** Start INPUT RECORDS **

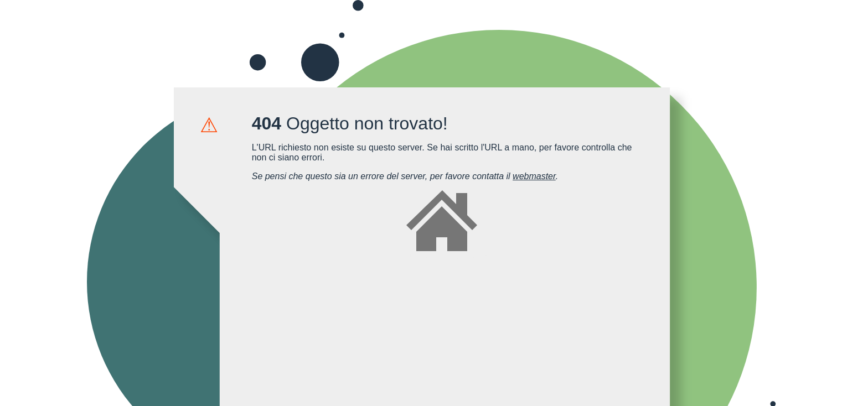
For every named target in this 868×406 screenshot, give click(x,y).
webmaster (534, 176)
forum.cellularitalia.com (442, 225)
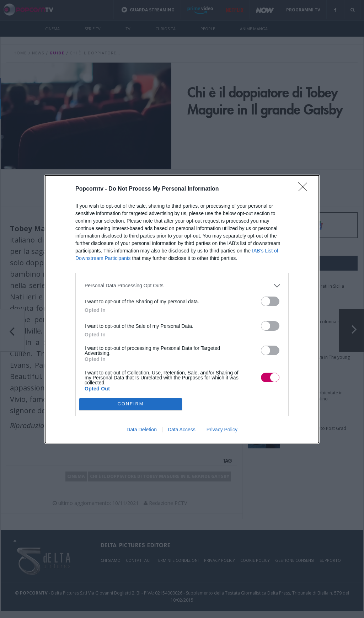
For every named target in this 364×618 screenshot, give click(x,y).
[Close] (305, 189)
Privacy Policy (222, 430)
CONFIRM (130, 404)
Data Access (182, 430)
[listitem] (182, 286)
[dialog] (182, 309)
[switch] (270, 301)
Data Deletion (141, 430)
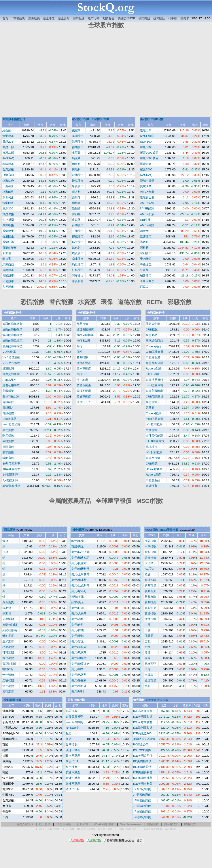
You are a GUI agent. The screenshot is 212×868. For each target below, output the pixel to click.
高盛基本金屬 (154, 363)
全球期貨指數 (12, 700)
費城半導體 (147, 181)
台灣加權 (8, 169)
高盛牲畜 (152, 486)
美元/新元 (77, 642)
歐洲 (147, 575)
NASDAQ (146, 175)
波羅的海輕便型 (12, 335)
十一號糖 (8, 675)
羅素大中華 (153, 324)
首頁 (5, 19)
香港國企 (8, 237)
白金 (5, 552)
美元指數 (8, 430)
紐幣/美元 (77, 602)
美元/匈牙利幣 (80, 569)
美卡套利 (40, 829)
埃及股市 (78, 253)
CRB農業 (152, 464)
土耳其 (76, 153)
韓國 (147, 652)
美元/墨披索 (79, 680)
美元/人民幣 (79, 614)
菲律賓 (7, 259)
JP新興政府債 (142, 795)
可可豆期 (8, 652)
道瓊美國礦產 (154, 391)
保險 (79, 352)
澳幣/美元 (77, 597)
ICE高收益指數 (142, 711)
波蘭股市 (78, 175)
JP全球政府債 (142, 789)
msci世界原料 (154, 385)
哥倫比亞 (146, 265)
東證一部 (8, 147)
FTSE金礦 (152, 374)
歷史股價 (34, 19)
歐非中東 (150, 608)
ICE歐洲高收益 (142, 727)
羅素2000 (146, 169)
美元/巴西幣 (79, 675)
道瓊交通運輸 (11, 374)
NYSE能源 (147, 209)
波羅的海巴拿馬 (12, 340)
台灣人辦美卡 (25, 824)
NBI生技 (145, 220)
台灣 (147, 647)
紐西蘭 (7, 130)
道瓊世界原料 (154, 380)
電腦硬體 (8, 413)
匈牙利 (76, 164)
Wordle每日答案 (104, 824)
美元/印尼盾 (79, 658)
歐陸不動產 (84, 391)
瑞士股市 (78, 242)
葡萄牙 (76, 203)
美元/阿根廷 (79, 686)
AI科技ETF (171, 829)
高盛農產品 (153, 480)
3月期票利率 (10, 480)
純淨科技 (152, 447)
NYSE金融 (83, 340)
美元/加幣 (77, 669)
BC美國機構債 (142, 761)
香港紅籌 (8, 242)
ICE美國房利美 (142, 772)
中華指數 (150, 547)
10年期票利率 (11, 469)
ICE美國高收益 (142, 717)
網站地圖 (153, 824)
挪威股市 (78, 237)
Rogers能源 (153, 413)
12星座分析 (64, 824)
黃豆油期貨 (9, 664)
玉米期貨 (8, 642)
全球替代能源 (154, 435)
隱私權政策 (171, 824)
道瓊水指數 (153, 458)
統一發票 (45, 824)
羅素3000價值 (149, 158)
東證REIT (83, 374)
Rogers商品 (153, 346)
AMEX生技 (147, 225)
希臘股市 (78, 186)
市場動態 (19, 19)
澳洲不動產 (84, 363)
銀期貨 (7, 608)
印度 (147, 630)
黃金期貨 (8, 602)
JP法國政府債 (142, 811)
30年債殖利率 (11, 464)
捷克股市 (78, 181)
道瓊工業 (146, 130)
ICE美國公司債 (142, 756)
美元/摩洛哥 (79, 591)
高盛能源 (152, 402)
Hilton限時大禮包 (86, 829)
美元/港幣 (77, 619)
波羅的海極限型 (12, 330)
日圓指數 (8, 447)
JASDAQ (8, 158)
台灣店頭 (8, 175)
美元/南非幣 (79, 580)
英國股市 (78, 136)
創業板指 (8, 225)
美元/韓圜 (77, 630)
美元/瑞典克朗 (80, 558)
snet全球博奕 (85, 335)
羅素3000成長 (149, 153)
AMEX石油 (147, 214)
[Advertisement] (41, 73)
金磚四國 (150, 580)
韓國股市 (8, 164)
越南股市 (8, 270)
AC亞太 (150, 569)
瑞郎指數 (8, 458)
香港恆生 (8, 231)
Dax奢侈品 (9, 419)
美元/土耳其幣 (80, 575)
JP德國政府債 (142, 817)
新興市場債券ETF (153, 829)
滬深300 (8, 209)
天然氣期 (8, 619)
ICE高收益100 (142, 733)
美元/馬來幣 (79, 652)
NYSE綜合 (147, 136)
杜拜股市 (78, 270)
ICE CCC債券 (142, 750)
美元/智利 (77, 691)
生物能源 (152, 430)
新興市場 (150, 585)
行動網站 (83, 824)
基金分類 (64, 19)
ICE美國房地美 (142, 778)
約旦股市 (78, 265)
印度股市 (8, 287)
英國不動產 (84, 385)
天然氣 (150, 407)
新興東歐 (150, 597)
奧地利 (76, 169)
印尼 (147, 669)
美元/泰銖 (77, 636)
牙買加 (144, 270)
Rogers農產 (153, 474)
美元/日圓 (77, 608)
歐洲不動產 (84, 397)
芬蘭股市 (78, 231)
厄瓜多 (144, 287)
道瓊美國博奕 (85, 330)
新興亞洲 (150, 591)
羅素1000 (146, 164)
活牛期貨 (8, 686)
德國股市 (78, 147)
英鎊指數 (8, 441)
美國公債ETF (126, 19)
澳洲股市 (8, 136)
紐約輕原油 (9, 630)
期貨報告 (109, 19)
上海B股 (8, 192)
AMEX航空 (9, 380)
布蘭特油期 (9, 625)
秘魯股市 (146, 275)
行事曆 (173, 19)
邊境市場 (150, 680)
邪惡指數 (82, 324)
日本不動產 (84, 369)
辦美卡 (185, 19)
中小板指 (8, 220)
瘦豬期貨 (8, 691)
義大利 (76, 192)
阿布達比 (78, 275)
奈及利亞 (78, 281)
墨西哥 (144, 242)
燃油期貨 (8, 636)
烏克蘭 (76, 158)
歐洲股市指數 (80, 119)
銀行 (79, 346)
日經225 (8, 142)
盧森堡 (76, 220)
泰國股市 (8, 275)
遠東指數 (150, 558)
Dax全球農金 (154, 469)
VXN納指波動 (11, 363)
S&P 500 (146, 142)
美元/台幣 (77, 625)
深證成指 (8, 214)
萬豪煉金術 (54, 829)
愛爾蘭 (76, 209)
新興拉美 (150, 602)
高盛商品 (152, 335)
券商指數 (82, 357)
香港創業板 (9, 248)
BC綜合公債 (141, 744)
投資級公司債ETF (107, 829)
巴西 (147, 642)
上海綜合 (8, 181)
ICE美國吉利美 (142, 784)
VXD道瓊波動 (11, 357)
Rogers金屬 (153, 369)
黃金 (5, 541)
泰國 (147, 658)
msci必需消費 (11, 424)
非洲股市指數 (101, 119)
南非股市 (78, 259)
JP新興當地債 (11, 486)
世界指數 (150, 541)
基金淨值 (49, 19)
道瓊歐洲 (8, 369)
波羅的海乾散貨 (12, 324)
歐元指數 (8, 435)
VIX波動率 (9, 352)
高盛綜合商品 (154, 340)
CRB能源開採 (155, 397)
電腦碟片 (8, 407)
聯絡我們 (190, 824)
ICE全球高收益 (142, 722)
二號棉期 (8, 680)
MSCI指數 (151, 530)
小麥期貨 (8, 647)
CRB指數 (152, 330)
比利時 (76, 214)
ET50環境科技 (155, 441)
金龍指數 (150, 552)
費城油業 (146, 186)
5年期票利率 (10, 474)
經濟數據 (79, 19)
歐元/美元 (77, 541)
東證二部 (8, 153)
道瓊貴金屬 (147, 197)
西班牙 (76, 197)
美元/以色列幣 (80, 585)
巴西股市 (146, 237)
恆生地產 (82, 380)
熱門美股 (144, 19)
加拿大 (144, 231)
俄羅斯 (76, 130)
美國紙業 (8, 391)
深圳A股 (8, 197)
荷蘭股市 (78, 225)
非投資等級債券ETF (130, 829)
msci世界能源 (154, 419)
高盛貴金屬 (153, 357)
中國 (147, 625)
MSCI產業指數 (169, 530)
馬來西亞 (8, 265)
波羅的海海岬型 (12, 346)
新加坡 (7, 253)
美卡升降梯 (68, 829)
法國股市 (78, 142)
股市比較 (94, 19)
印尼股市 (8, 281)
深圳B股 (8, 203)
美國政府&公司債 (144, 739)
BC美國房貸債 (142, 767)
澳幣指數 (8, 452)
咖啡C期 (8, 669)
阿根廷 (144, 248)
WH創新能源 (154, 452)
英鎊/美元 (77, 547)
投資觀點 (159, 19)
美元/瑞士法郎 (80, 552)
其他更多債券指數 (157, 700)
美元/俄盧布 (79, 563)
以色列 (76, 248)
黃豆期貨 (8, 658)
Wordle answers (131, 824)
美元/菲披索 (79, 647)
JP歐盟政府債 (142, 800)
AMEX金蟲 (147, 192)
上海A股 (8, 186)
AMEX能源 (147, 203)
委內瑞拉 (146, 259)
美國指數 (150, 614)
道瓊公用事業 (11, 385)
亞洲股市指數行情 (14, 119)
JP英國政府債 (142, 806)
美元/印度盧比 (80, 664)
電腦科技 (8, 402)
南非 (147, 686)
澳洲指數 (150, 619)
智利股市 (146, 253)
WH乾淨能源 (154, 424)
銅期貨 (7, 614)
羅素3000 (146, 147)
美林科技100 (10, 397)
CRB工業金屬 (155, 352)
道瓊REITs (83, 402)
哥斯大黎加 (147, 281)
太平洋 (149, 563)
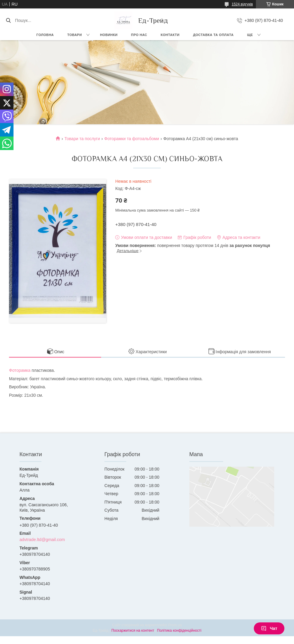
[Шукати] (8, 20)
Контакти (170, 35)
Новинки (109, 35)
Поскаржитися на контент (133, 630)
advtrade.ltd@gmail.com (42, 540)
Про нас (139, 35)
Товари (74, 35)
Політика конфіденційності (179, 630)
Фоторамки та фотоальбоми (131, 139)
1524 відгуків (242, 4)
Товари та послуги (82, 139)
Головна (45, 35)
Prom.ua (175, 625)
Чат (269, 628)
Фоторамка (20, 370)
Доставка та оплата (213, 35)
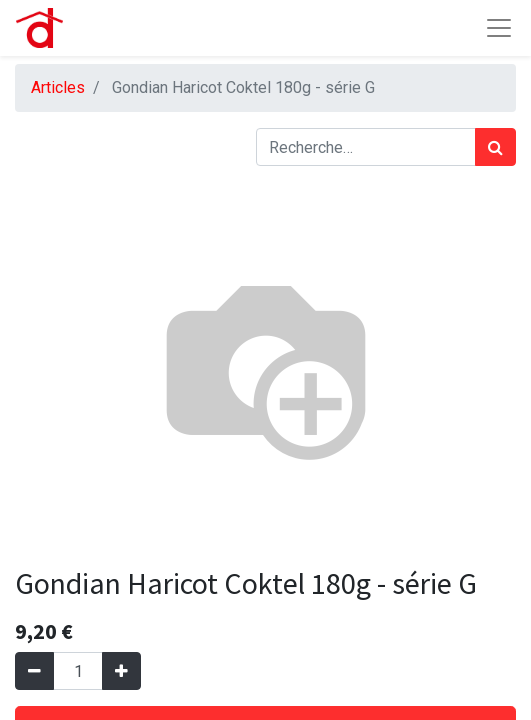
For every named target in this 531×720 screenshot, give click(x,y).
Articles (58, 87)
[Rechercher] (495, 147)
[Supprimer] (34, 671)
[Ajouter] (121, 671)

** End INPUT RECORDS **

### SHORT EXERCISE
Please edit the data starting at the line that contains "瑞士股市 (78, 242)" and ending at the line that contains "AMEX石油 (147, 214)": swap "美元/" for "USD/" and keep everything else the same. Return only those lines.

### TASK ANSWER
瑞士股市 (78, 242)
葡萄牙 (76, 203)
USD/阿根廷 (79, 686)
AI科技ETF (171, 829)
高盛農產品 (153, 480)
3月期票利率 (10, 480)
純淨科技 (152, 447)
NYSE金融 (83, 340)
USD/加幣 (77, 669)
BC美國機構債 (142, 761)
香港紅籌 (8, 242)
ICE美國房利美 (142, 772)
中華指數 (150, 547)
10年期票利率 (11, 469)
ICE美國高收益 (142, 717)
網站地圖 (153, 824)
挪威股市 (78, 237)
Rogers能源 (153, 413)
12星座分析 (64, 824)
黃豆油期貨 (9, 664)
玉米期貨 (8, 642)
全球替代能源 (154, 435)
隱私權政策 (171, 824)
道瓊水指數 (153, 458)
統一發票 (45, 824)
羅素3000價值 (149, 158)
東證REIT (83, 374)
Rogers商品 (153, 346)
AMEX生技 (147, 225)
希臘股市 (78, 186)
市場動態 (19, 19)
澳洲不動產 (84, 363)
銀期貨 (7, 608)
印度 (147, 630)
黃金期貨 (8, 602)
JP法國政府債 (142, 811)
30年債殖利率 (11, 464)
捷克股市 (78, 181)
道瓊工業 (146, 130)
ICE美國公司債 (142, 756)
USD/摩洛哥 (79, 591)
高盛能源 (152, 402)
Hilton限時大禮包 (86, 829)
USD/港幣 (77, 619)
波羅的海極限型 (12, 330)
日圓指數 (8, 447)
JASDAQ (8, 158)
台灣店頭 (8, 175)
USD/南非幣 (79, 580)
英國股市 (78, 136)
創業板指 (8, 225)
USD/韓圜 (77, 630)
USD/瑞典克朗 (80, 558)
snet全球博奕 (85, 335)
羅素3000成長 (149, 153)
AMEX石油 (147, 214)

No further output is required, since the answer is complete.